### Direction 1
Reproduce everything in the album review from "Nada Surf –" down to "people get older.".
### Direction 2
According to the album review, which song is the album's first classic?

### Given text

========================================================================

Nada Surf – Stars Are Indifferent to Astronomy
Review by Jack Foley
NADA Surf’s sixth studio album Stars Are Indifferent to Astronomy is a rip-roaring return that plays to the band’s strengths while self-consciously keeping one eye on recreating their live energy.
That is to say, snappy guitar riffs of a sun-drenched, occasionally retro-leaning variety providing the backdrop for melodic songs about life, love and the usual. Lyrically, it sounds more like a coming-of-age record, with several musings on how life changes as people get older.
But the same sense of laidback enjoyment that came from hearing past albums such as 2007’s Lucky remains intact and there are several anthemic moments that belie the band’s New York roots. That is to say, they could just as easily hail from America’s West Coast or London’s Abbey Road.
Admittedly, the album gets off to an innocuous start with Clear Eye Clouded Mind but quickly delivers its first classic in Waiting For Something, a chiming, beautifully delivered, even breezy slice of REM-meets-Byrds alt-rock. The chorus is a belter, ripe for singing along to on those days when you, yourself, are waiting for something.

========================================================================

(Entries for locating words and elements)

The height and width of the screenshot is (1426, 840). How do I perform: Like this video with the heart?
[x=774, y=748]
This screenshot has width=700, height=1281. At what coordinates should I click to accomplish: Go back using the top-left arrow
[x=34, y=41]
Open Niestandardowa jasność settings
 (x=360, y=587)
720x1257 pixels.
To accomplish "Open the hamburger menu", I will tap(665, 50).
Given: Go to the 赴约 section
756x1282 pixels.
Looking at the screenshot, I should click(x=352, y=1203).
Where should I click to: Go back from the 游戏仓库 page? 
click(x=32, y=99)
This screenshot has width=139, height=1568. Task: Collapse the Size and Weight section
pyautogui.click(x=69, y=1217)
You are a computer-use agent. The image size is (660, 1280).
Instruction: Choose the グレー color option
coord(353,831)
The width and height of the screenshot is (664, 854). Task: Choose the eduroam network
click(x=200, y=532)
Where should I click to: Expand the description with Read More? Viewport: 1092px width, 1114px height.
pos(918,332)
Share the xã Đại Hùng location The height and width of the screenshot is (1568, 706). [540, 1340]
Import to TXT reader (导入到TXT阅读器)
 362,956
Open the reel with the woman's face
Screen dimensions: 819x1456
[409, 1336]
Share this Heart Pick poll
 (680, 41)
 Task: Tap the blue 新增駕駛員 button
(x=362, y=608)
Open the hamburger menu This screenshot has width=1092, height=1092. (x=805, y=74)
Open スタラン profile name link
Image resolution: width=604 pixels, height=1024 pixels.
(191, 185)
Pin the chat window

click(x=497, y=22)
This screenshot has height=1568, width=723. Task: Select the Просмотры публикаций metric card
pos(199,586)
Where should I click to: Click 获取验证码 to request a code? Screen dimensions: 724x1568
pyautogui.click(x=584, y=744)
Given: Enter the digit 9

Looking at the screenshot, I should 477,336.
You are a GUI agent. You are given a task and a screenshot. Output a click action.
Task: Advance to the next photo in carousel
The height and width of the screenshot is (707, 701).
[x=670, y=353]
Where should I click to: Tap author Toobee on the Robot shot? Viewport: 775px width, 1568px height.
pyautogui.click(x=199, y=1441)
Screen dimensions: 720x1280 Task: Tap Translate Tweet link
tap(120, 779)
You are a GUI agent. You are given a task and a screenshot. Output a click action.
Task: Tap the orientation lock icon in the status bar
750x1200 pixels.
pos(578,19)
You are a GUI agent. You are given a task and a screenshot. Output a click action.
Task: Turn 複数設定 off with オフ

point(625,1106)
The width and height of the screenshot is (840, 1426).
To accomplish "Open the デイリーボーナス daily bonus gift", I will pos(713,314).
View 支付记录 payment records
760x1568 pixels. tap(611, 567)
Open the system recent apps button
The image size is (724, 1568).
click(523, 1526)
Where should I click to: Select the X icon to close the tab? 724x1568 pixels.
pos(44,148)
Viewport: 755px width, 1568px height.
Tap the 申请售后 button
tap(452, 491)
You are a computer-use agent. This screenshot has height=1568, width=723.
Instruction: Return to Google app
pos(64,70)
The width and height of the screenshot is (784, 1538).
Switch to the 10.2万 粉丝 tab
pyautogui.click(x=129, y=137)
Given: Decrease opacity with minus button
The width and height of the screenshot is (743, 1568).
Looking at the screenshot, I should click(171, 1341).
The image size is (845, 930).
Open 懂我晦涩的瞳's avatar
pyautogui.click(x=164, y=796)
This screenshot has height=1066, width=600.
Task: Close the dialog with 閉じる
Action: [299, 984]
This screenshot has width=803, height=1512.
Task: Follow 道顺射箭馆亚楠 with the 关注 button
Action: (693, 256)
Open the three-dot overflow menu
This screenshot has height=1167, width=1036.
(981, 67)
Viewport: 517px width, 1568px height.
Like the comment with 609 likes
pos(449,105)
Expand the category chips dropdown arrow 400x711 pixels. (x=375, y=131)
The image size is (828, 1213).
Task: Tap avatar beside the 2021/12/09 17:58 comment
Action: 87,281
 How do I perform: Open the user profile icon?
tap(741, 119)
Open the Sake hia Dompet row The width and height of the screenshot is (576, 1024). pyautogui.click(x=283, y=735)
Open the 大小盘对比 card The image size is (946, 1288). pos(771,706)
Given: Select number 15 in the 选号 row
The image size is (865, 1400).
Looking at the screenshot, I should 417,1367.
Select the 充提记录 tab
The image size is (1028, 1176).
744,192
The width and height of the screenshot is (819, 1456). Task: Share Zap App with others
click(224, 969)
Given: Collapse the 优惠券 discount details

========================================================================

### Full output 1
Nada Surf – Stars Are Indifferent to Astronomy
Review by Jack Foley
NADA Surf’s sixth studio album Stars Are Indifferent to Astronomy is a rip-roaring return that plays to the band’s strengths while self-consciously keeping one eye on recreating their live energy.
That is to say, snappy guitar riffs of a sun-drenched, occasionally retro-leaning variety providing the backdrop for melodic songs about life, love and the usual. Lyrically, it sounds more like a coming-of-age record, with several musings on how life changes as people get older.

### Full output 2
Waiting For Something